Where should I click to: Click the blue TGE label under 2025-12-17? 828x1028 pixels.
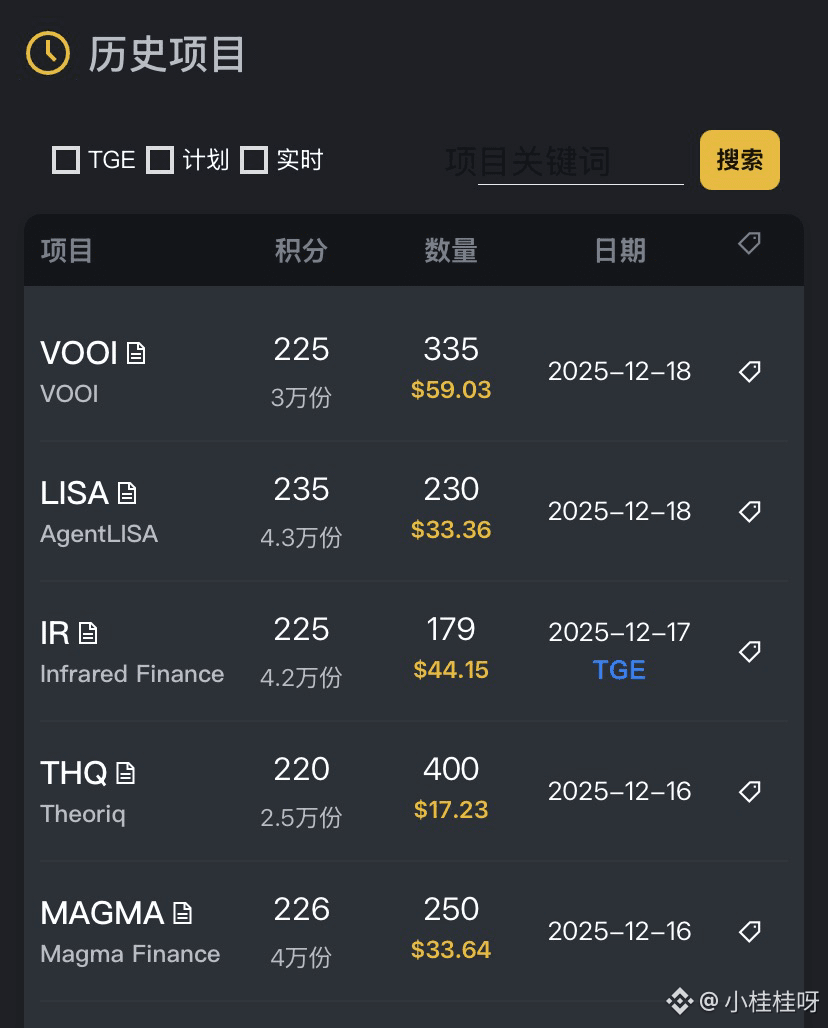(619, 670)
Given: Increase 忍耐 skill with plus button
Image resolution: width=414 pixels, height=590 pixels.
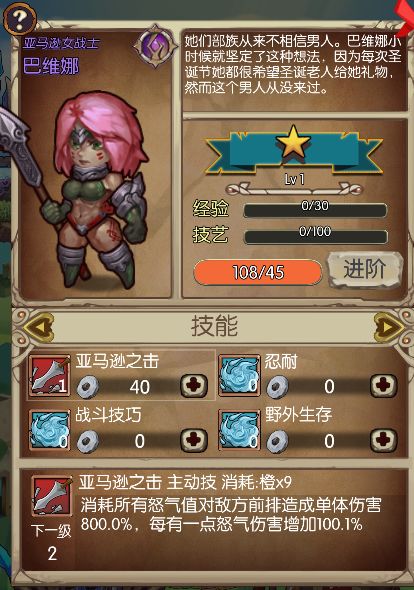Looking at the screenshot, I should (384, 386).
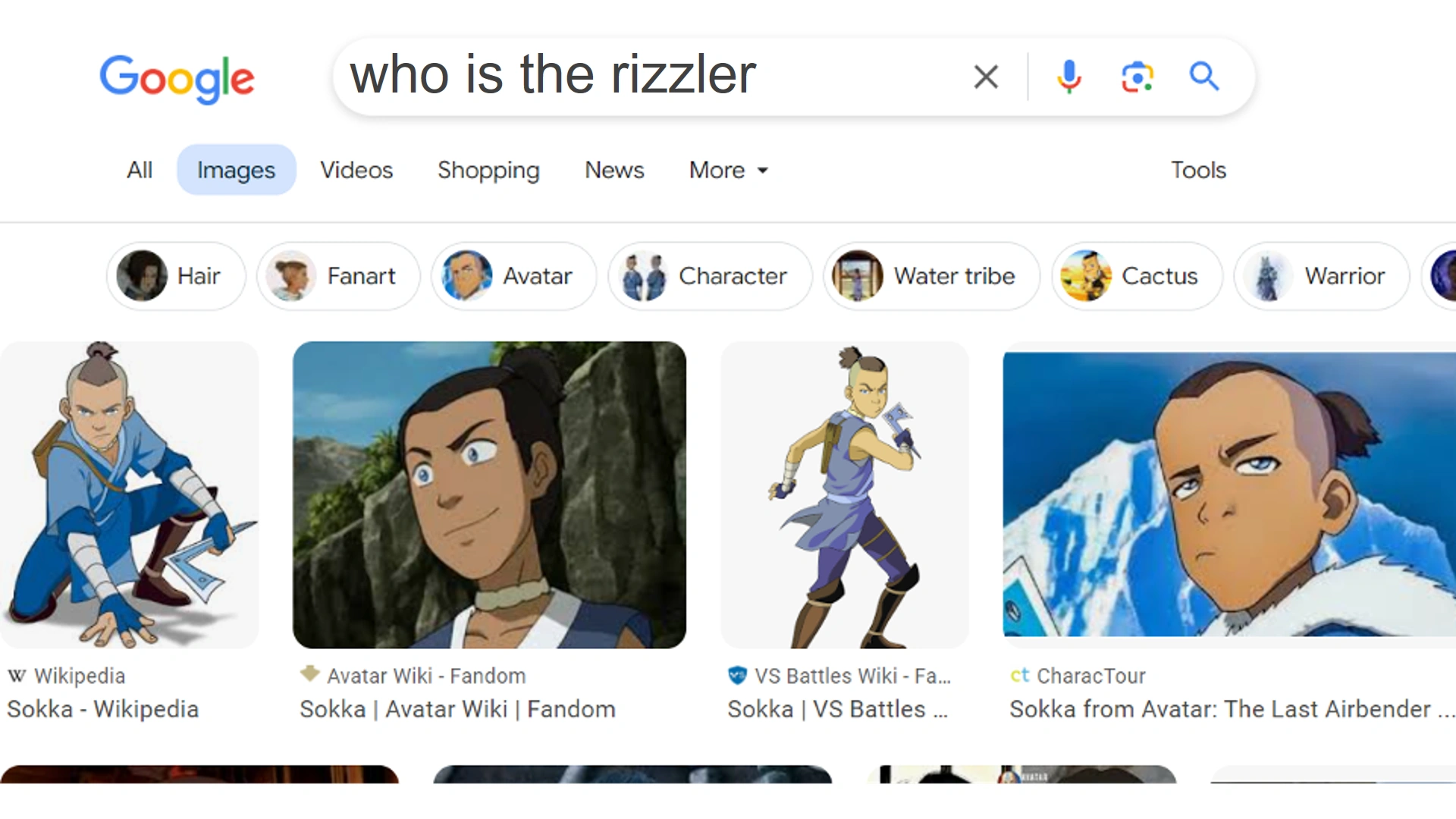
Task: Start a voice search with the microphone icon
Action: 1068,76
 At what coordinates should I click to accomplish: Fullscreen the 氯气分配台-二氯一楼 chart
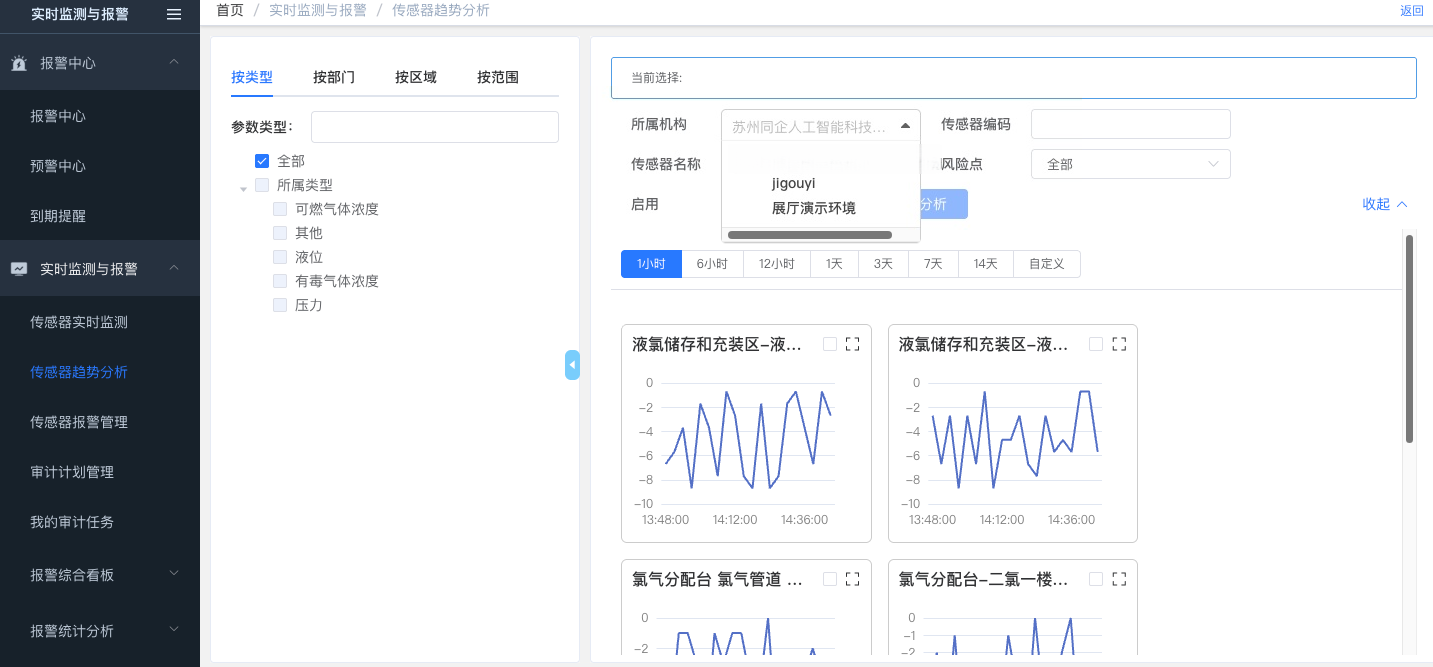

---

EXERCISE BRIEF: Reproduce the data above line for line, leaving out the pictures.

COMPLETED TASK:
Where should I click to: Click the blue TGE label under 2025-12-17? 828x1028 pixels.
(619, 670)
Given: Increase 忍耐 skill with plus button
Image resolution: width=414 pixels, height=590 pixels.
Looking at the screenshot, I should (384, 386).
Task: Start a voice search with the microphone icon
Action: 1068,76
 At what coordinates should I click to accomplish: Fullscreen the 氯气分配台-二氯一楼 chart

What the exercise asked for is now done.